--- AVAILABLE DATA ---
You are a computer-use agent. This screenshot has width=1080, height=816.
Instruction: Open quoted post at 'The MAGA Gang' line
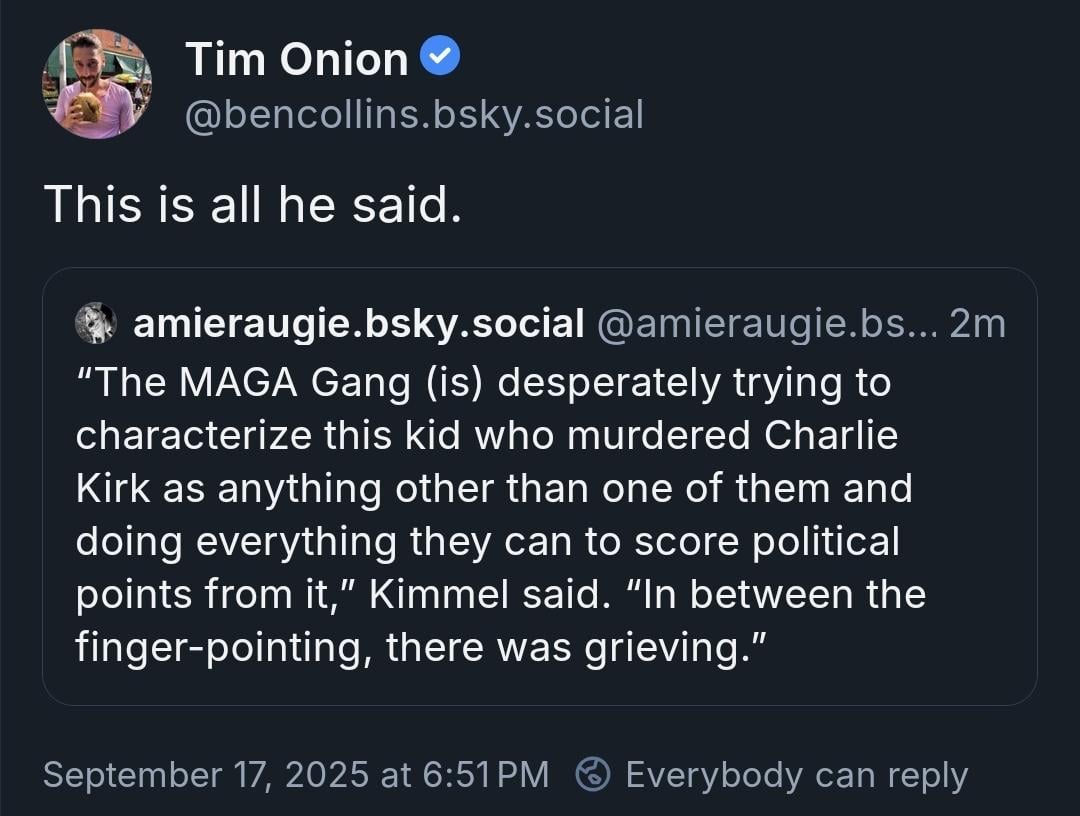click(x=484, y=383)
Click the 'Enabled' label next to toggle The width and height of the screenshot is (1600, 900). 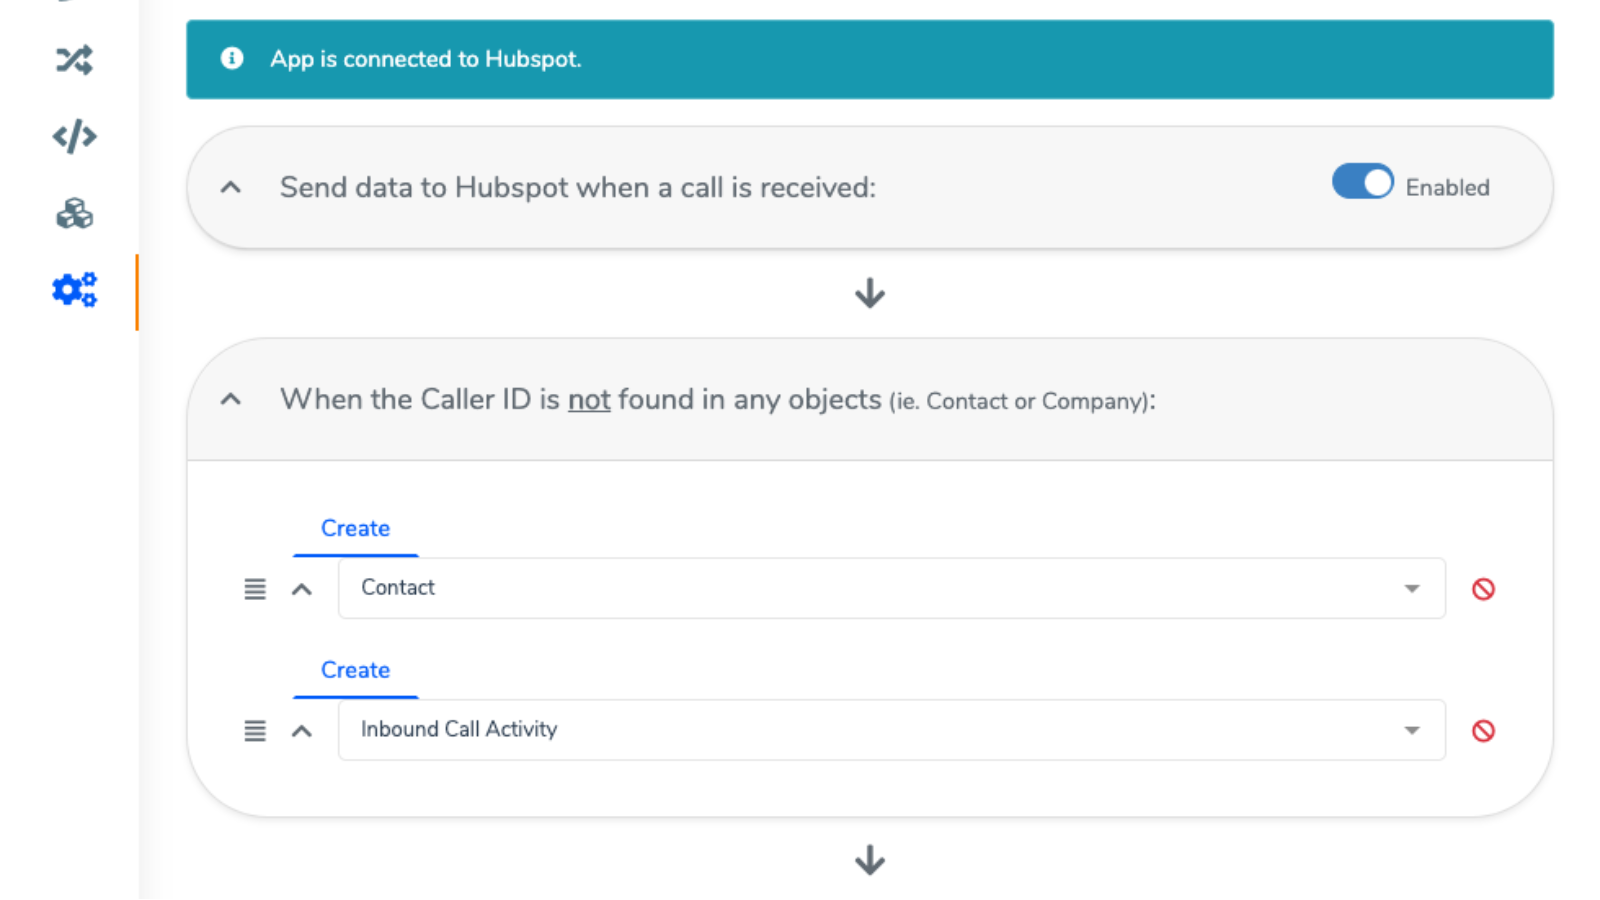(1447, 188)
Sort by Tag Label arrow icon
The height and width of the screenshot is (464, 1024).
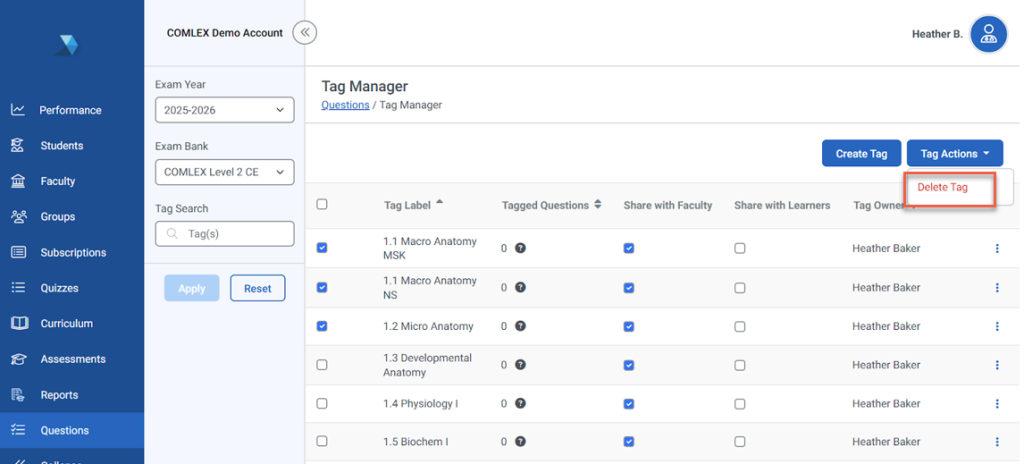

--- TASK TO COMPLETE ---
Arrange the items from the line that contains "Sort by Tag Label arrow icon" through the end of the items, inclusive, as a Markdown table with the columns "Row" and "Line", skipping blank lines. Leave the pictures out.

--- THE ANSWER ---
| Row | Line |
|---|---|
| 1 | Sort by Tag Label arrow icon |
| 2 | The height and width of the screenshot is (464, 1024). |